Slowing the collapse with a doobie

Canada is a strangely different animal than the United States. We have a big booming military-industrial, prison-industrial complex that we predicate the majority of our actions on feeding. Weed legalization, contrary to popular belief, is being pretty heavily contested in even "weed friendly" (but not legalized) states. Take New Hampshire. We have Vermont which has decriminalized, Maine which allows medical. We "on the books" allow medical marijuana but in practice there are no dispensaries and the biggest lobby group opposing it is the police associations. Not to mention a crushing heroin epidemic (that has nothing to do with weed), the public is surprisingly anti-weed/anti-drug legislation.

Part 2. Canada. Canadians have a sort of blind altruistic approach when considering their government. The concept that a state-run actor should be the distributor/main agent of "vices": weed, alcohol, tobacco, firearms is perfectly acceptable to the majority of Canadians. Here, in the United States, we see it for what it is: a big cartel. If weed were ever legalized, as we've seen in the states that have legalized it, it is a tightly run sector of the government's income. In New Hampshire, for instance, the state runs all liquor and gambling. Private sector has little to no say in how those affairs are run. Weed would, invariably, be just another stage venue for our state government to take control of. If the Federal government ever got in on the racket, they'd demand a BIG slice of the pie from states.

Part 3. Weed is great. There's almost no downside. But to have one's name placed upon a database or registry (which the US government has a very bad track record of keeping discrete), not have weed prices vary depending upon market conditions, and have those systems ironed out into a factory line weed-money assembly is both a cruel, ironic joke for the very idea of personal liberty and freedom. Which I know -- Canadians don't really care about either -- but in the United States we still have some semblance of it.

TL;DR -- I don't think the weed market is going to save anything.

## Information supplied
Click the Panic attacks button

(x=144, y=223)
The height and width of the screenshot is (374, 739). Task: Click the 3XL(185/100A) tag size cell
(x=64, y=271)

## To do
In the weed legalization text, what is the biggest lobby group opposing medical marijuana in New Hampshire?

## Expected answer
The police associations.